Problem to solve:
Reproduce exactly the lines from the one that holds "The width and" through the last line of the entries, both ends included, but not the pictures.
══════
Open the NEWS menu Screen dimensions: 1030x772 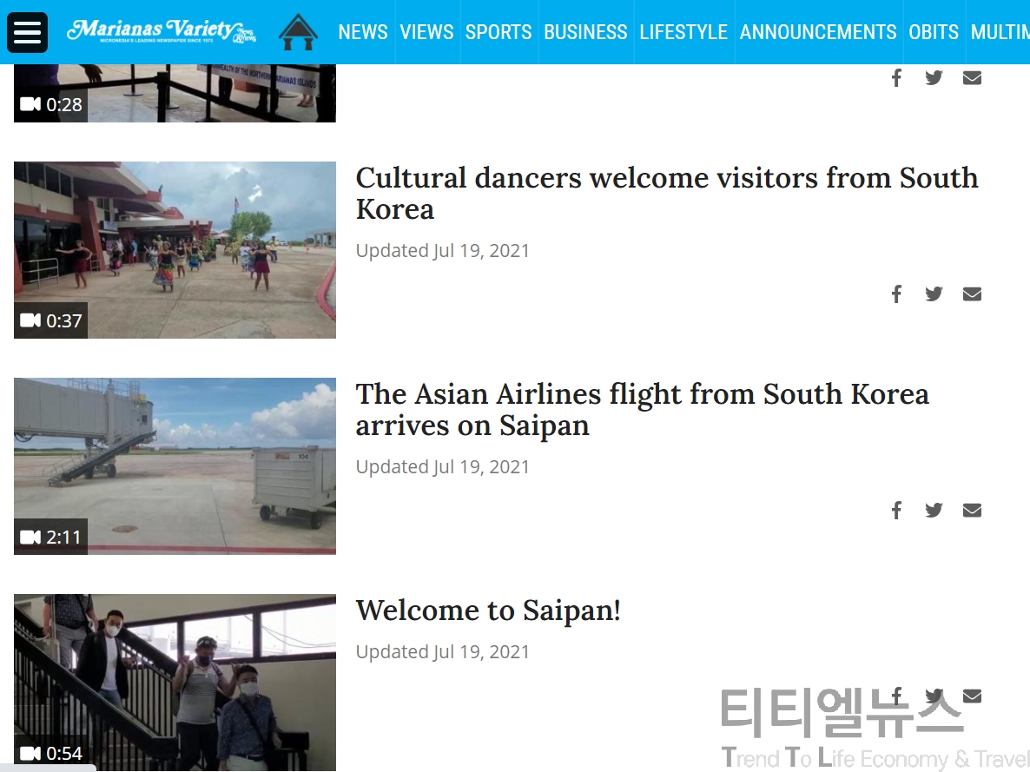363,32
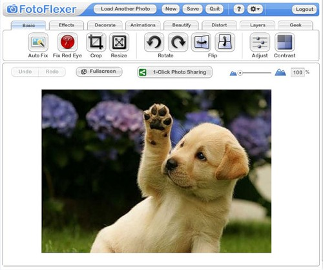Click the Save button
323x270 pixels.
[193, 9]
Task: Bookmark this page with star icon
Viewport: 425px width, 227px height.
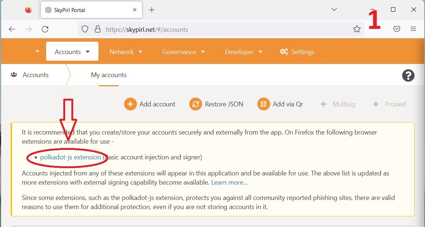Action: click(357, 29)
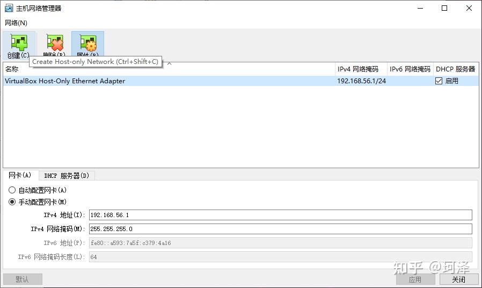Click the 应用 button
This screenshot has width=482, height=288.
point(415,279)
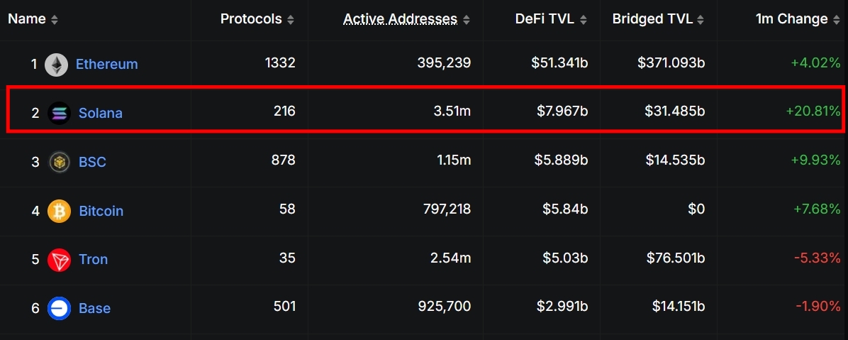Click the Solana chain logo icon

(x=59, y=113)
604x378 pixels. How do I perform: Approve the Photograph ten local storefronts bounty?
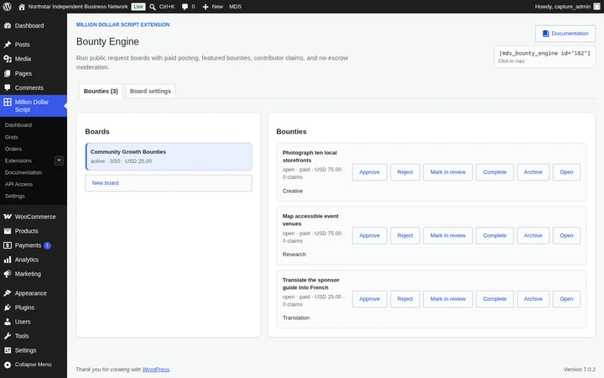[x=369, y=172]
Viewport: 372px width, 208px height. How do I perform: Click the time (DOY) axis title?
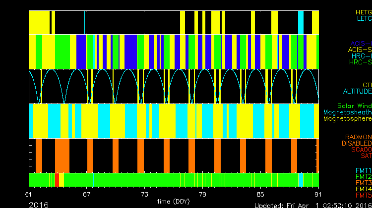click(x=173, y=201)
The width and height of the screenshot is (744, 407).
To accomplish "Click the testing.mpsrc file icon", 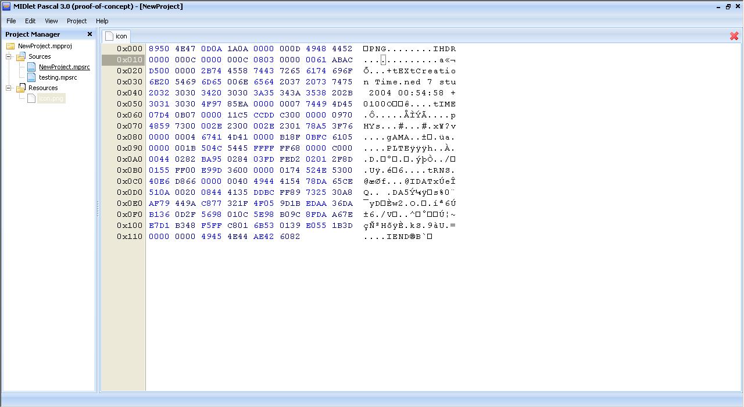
══════
Solution for this task:
The width and height of the screenshot is (744, 407).
To accomplish "Click the testing.mpsrc file icon", 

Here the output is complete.